Extract every line from the items below that contains the string "Task". Matching is case-sensitive.

# [STORED ROWS]
(begin)
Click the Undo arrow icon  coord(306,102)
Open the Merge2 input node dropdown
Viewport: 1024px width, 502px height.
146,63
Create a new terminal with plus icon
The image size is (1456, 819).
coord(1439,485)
(end)
(begin)
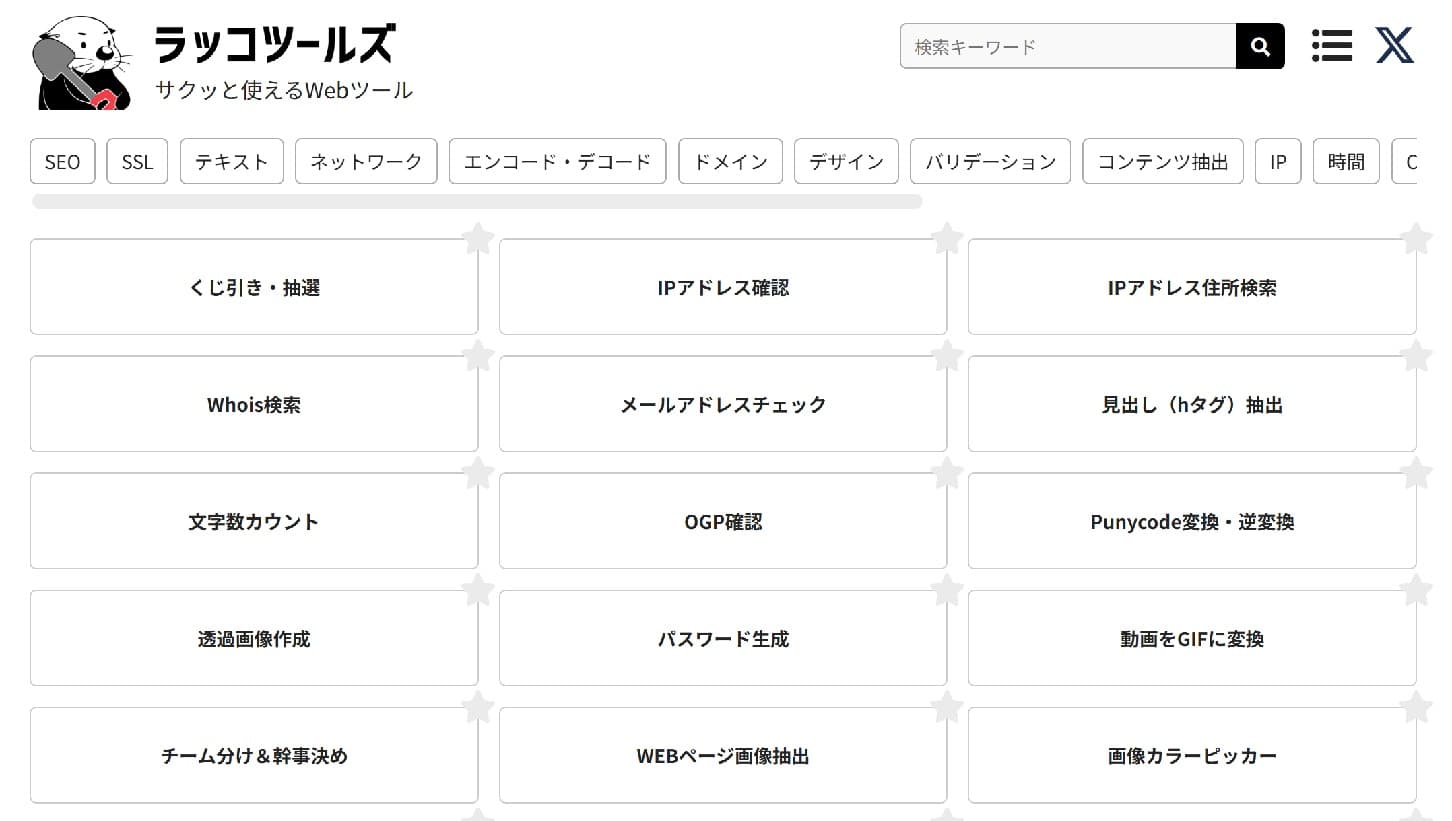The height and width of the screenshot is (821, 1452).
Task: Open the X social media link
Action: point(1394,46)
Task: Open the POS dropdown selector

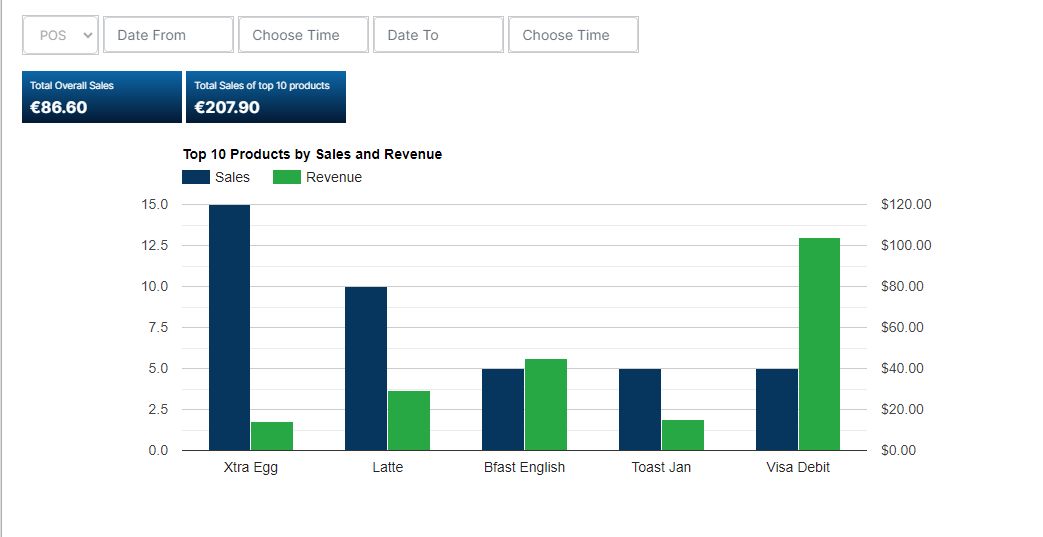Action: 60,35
(end)
# [ANSWER TO THIS EXERCISE]
Task: Open the X social media link
Task: Open the POS dropdown selector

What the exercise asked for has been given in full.